Si trattava quindi di una situazione difficile e precaria per la coppia, che già in passato aveva affrontato momenti duri a causa della forte depressione di Virginia. “Io credo che la morte, la contemplazione della morte, fosse uno dei pensieri fissi di Virginia, sempre pronto ad affiorare. Era qualcosa che derivava dalla sostanziale mancanza di equilibrio della sua mente”, spiegò Leonard Woolf nella sua autobiografia. “Da anni ero abituato a riconoscere i segnali di avvertimento che dava la mente di Virginia; e i sintomi della crisi apparivano a poco a poco e con chiarezza: mal di testa, insonnia, difficoltà a concentrarsi”.

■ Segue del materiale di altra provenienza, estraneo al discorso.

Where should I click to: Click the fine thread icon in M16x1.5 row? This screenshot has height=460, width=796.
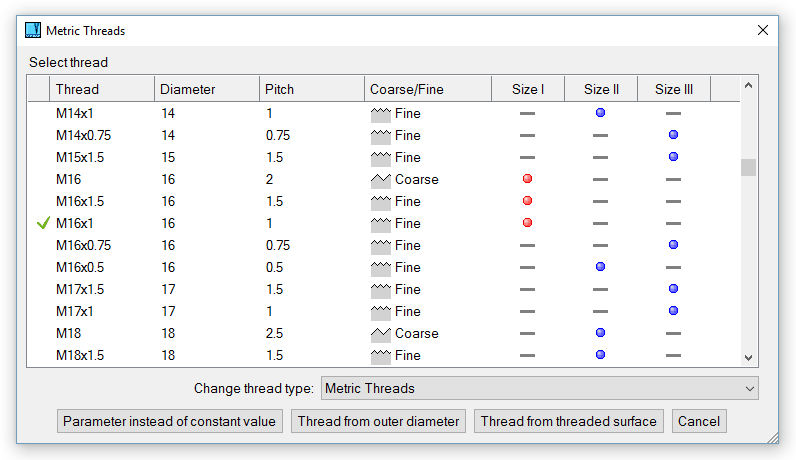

“Avevamo imparato che poteva evitare il crollo solo mettendosi subito in uno stato di ibernazione, o in un bozzolo di tranquillità, al primo apparire dei sintomi. Ma questa volta non ci furono segnali di preavviso. La depressione la travolse di colpo”. E poi la descrizione di quel giorno maledetto. “Lavoravo in giardino, pensando che lei fosse in casa. Ma quando all’ora di pranzo entrai dentro, lei non c’era. Trovai una sua lettera sulla mensola del camino del soggiorno”. Quella lettera colma di amore e morte che lui non avrebbe mai voluto trovare.